His scholarship ranged from contemporary literature and American studies to English Romantic poetry to film history. His books include Gates of Eden: American Culture in the Sixties, which was nominated for a National Book Critics Circle Award in criticism and selected as one of the best books of the year by The New York Times Book Review, and Dancing in the Dark: A Cultural History of the Great Depression, another finalist for the National Book Critics Circle Award in criticism and recipient of the Ambassador Book Award in American Studies from the English-Speaking Union. Among his other books are Double Agent: The Critic and Society; Leopards in the Temple: The Transformation of American Fiction, 1945-1970; A Mirror in the Roadway: Literature in the Real World; and his memoir, Why Not Say What Happened: A Sentimental Education.

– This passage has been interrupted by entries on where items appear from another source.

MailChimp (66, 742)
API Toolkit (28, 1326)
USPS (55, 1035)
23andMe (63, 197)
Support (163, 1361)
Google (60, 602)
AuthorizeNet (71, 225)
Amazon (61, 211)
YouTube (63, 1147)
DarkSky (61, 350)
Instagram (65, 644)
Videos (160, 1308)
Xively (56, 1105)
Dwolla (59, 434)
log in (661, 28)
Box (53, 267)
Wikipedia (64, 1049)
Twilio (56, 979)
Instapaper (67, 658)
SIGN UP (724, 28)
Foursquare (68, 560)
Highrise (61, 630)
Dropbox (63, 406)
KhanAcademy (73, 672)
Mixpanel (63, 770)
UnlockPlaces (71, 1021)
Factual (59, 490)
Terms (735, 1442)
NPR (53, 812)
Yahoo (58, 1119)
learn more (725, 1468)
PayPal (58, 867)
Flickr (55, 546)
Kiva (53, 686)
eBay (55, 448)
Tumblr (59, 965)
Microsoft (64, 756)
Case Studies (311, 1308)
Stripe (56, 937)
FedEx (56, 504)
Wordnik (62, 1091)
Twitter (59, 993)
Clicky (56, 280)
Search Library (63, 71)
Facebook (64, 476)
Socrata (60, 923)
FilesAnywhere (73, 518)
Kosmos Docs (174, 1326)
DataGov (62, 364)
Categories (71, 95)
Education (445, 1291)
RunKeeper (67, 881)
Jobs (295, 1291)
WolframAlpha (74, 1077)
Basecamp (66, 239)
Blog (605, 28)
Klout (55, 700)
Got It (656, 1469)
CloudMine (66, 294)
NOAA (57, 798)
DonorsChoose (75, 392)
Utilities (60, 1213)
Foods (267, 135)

He published widely in scholarly journals, served as contributing editor of The Partisan Review, for which he also wrote film criticism, and wrote for The New York Times Book Review, Times Literary Supplement, The American Scholar, Bookforum, The Nation, Dissent, and other publications

At The Graduate Center, Dickstein held faculty appointments in the Ph.D. programs in English and Theatre and Performance and the Liberal Studies master’s program. He taught courses in the Film Studies and American Studies Certificate programs. He founded The Graduate Center’s Center for the Humanities in 1993 and was a senior fellow of the Center for three years following his retirement in 2013. In his time at the Center, Professor Dickstein established the annual Irving Howe Lecture, generously endowed by Max Palevsky in memory of the literary critic, focusing on three of the subjects closest to Irving Howe’s heart: politics, Yiddish and Jewish culture, and the modern literary imagination; as well as the Stanley Burnshaw lecture, and hosted every other year by The Harry Ransom Center for Research in the Humanities at the University of Texas, Austin. He was, in addition, a member of the National Society of Film Critics and served on the board of the National Book Critics Circle, as vice-chair of the New York Council for the Humanities, and as president of the Association of Literary Scholars and Critics.

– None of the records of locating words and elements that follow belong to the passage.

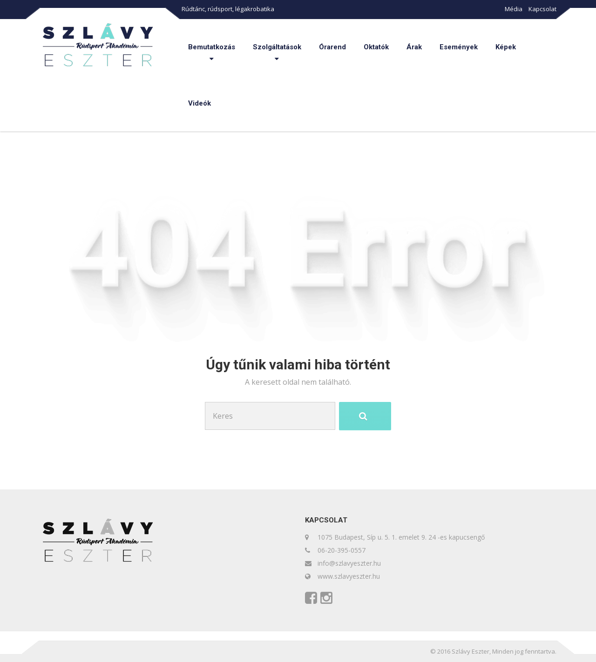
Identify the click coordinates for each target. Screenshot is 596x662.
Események (459, 47)
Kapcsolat (542, 9)
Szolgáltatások (277, 47)
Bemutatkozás (211, 47)
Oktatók (376, 47)
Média (513, 9)
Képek (505, 47)
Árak (414, 47)
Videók (199, 103)
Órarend (332, 47)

A native New Yorker, born in 1940, Dickstein studied at Columbia, the Jewish Theological Seminary, Cambridge, and Yale. He taught at Columbia University and Queens College.

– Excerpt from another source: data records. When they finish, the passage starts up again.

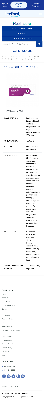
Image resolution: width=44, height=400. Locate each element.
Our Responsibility (8, 305)
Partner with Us (7, 319)
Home (4, 294)
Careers (5, 309)
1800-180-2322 (8, 370)
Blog (3, 355)
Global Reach (7, 326)
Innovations (6, 315)
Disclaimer (5, 351)
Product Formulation (22, 28)
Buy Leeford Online (12, 386)
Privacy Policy (7, 340)
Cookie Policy (7, 348)
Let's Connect (7, 336)
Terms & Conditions (9, 344)
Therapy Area (23, 34)
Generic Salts (22, 50)
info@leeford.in (8, 366)
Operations (6, 302)
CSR (3, 323)
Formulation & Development (12, 330)
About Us (5, 298)
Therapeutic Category (23, 39)
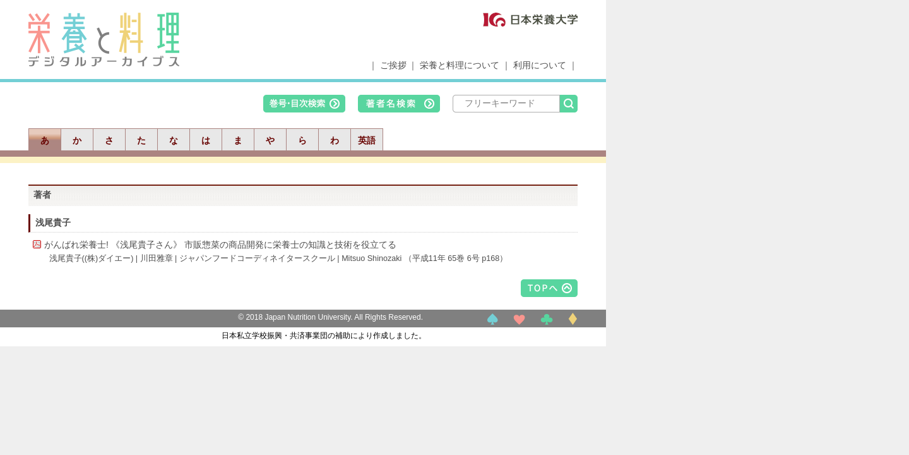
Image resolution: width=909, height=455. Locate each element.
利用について (539, 65)
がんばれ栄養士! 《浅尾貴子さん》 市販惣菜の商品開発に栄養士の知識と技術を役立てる (220, 245)
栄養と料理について (459, 65)
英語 (367, 140)
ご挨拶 (393, 65)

Reflecting on his memoir, Dickstein said, “After quite a lot of critical and historical writing I wanted to do something more personal, to tap into a different part of the brain and write in a different voice — more evocative and less analytical, more narrative and less argumentative. And why not, since I’ve always thought of myself as a writer, not strictly a critic?”

The Graduate Center community extends sincerest sympathies to his family, colleagues, students, friends, and devoted readers.